Objective:
Copy the data word for word, from the line with "You are a GUI" through the end of the data, and omit the pictures.
┌──
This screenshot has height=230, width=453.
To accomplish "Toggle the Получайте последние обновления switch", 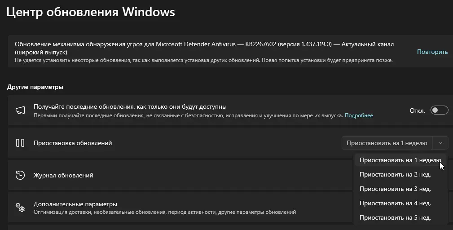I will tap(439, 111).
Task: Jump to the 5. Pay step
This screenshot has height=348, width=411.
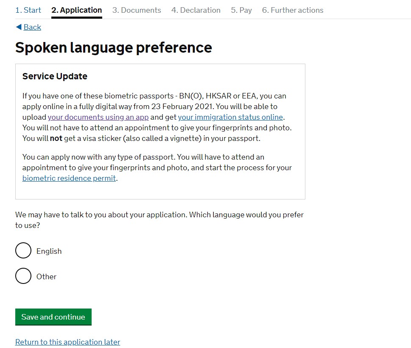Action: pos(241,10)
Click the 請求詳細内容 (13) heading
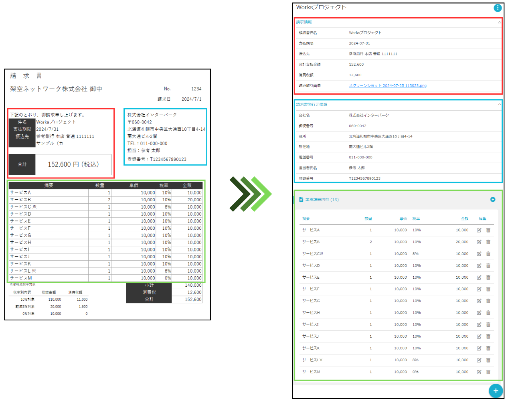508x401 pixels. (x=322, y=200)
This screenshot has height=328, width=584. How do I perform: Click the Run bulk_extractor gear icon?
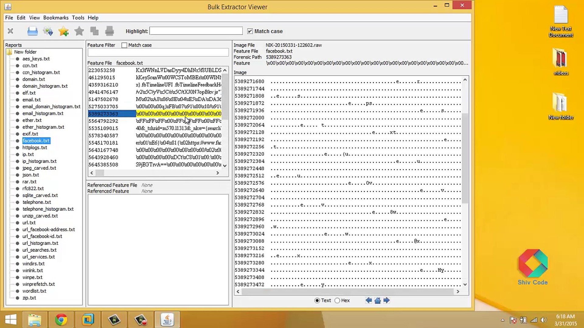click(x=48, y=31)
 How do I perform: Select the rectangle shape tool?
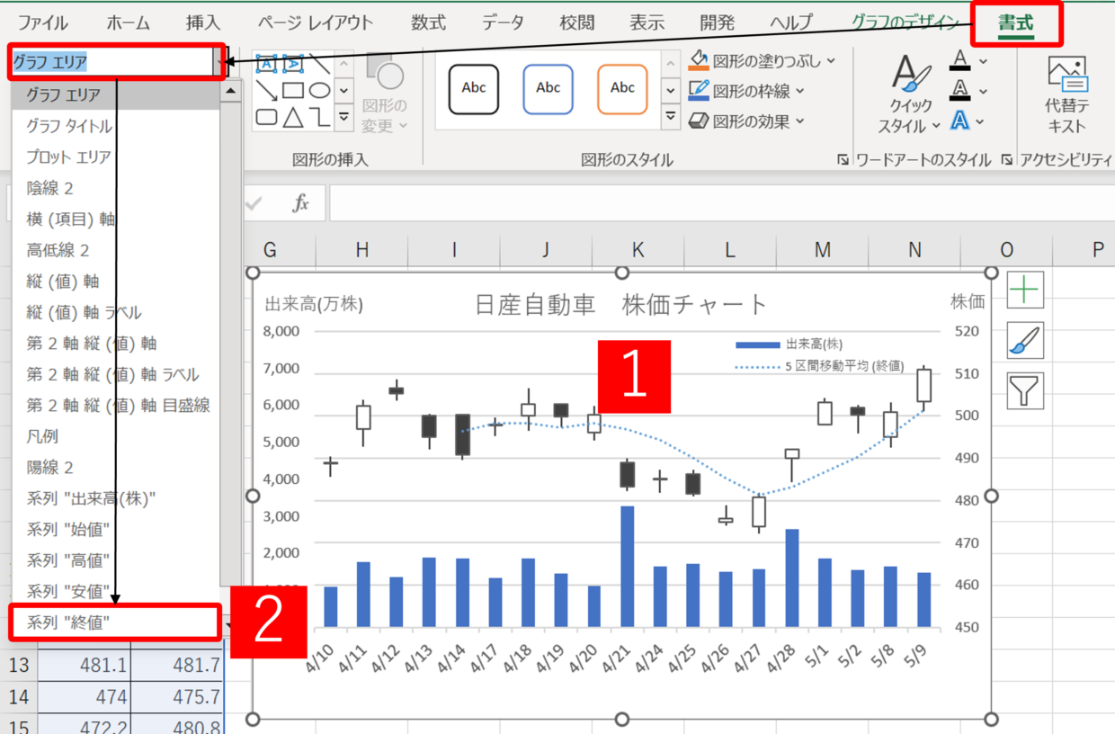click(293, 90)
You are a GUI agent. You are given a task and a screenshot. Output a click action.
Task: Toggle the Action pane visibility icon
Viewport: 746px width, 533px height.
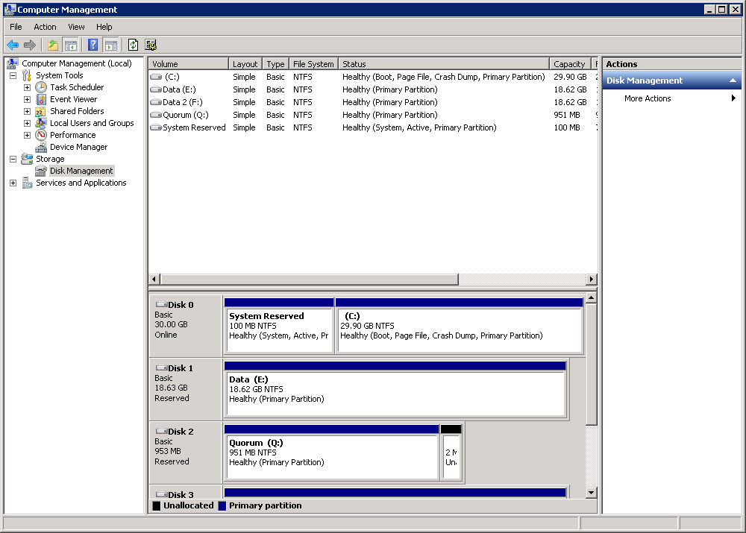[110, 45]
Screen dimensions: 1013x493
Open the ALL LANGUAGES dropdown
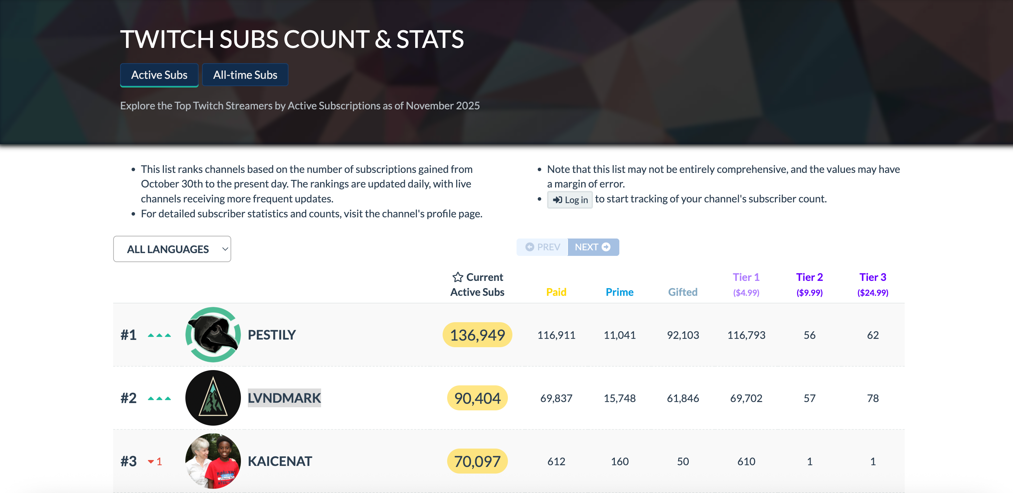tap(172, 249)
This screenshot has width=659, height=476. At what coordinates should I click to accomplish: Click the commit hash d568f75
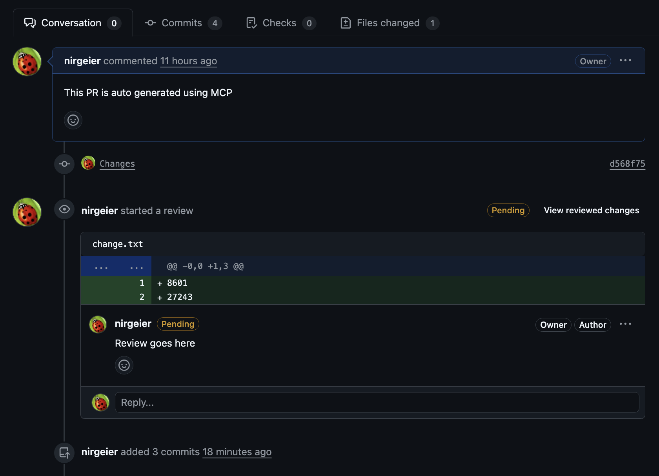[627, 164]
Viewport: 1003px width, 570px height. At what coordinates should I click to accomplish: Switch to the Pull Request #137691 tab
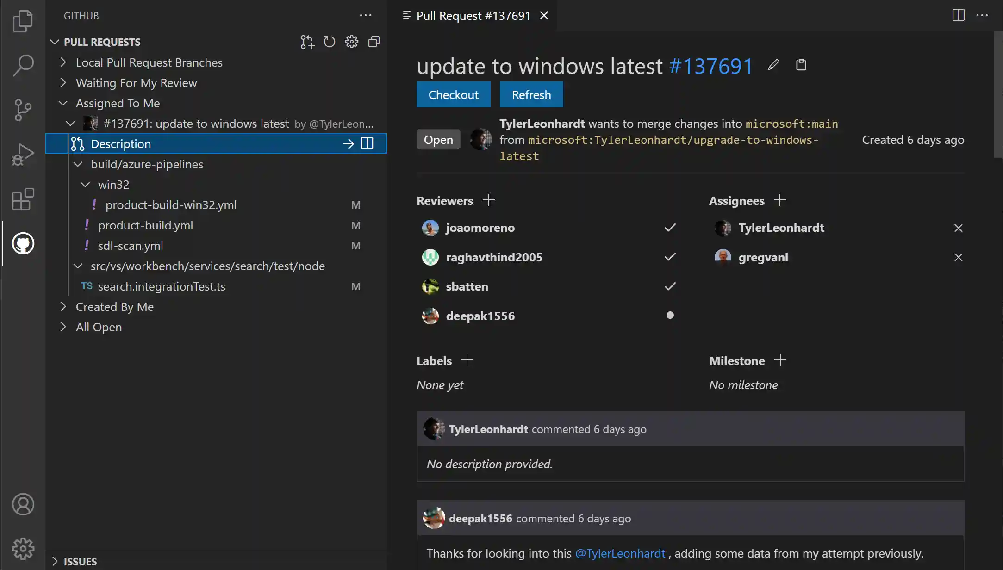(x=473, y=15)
└──
The response:
You are a GUI agent. You are given a task and a screenshot. Output a click action.
Task: Toggle the Action pane visibility icon
Viewport: 746px width, 533px height.
[110, 45]
Screen dimensions: 1013x493
Open the ALL LANGUAGES dropdown
tap(172, 249)
This screenshot has width=659, height=476. At what coordinates should I click to accomplish: Click the commit hash d568f75
[627, 164]
Viewport: 1003px width, 570px height. At what coordinates should I click to accomplish: Switch to the Pull Request #137691 tab
(x=473, y=15)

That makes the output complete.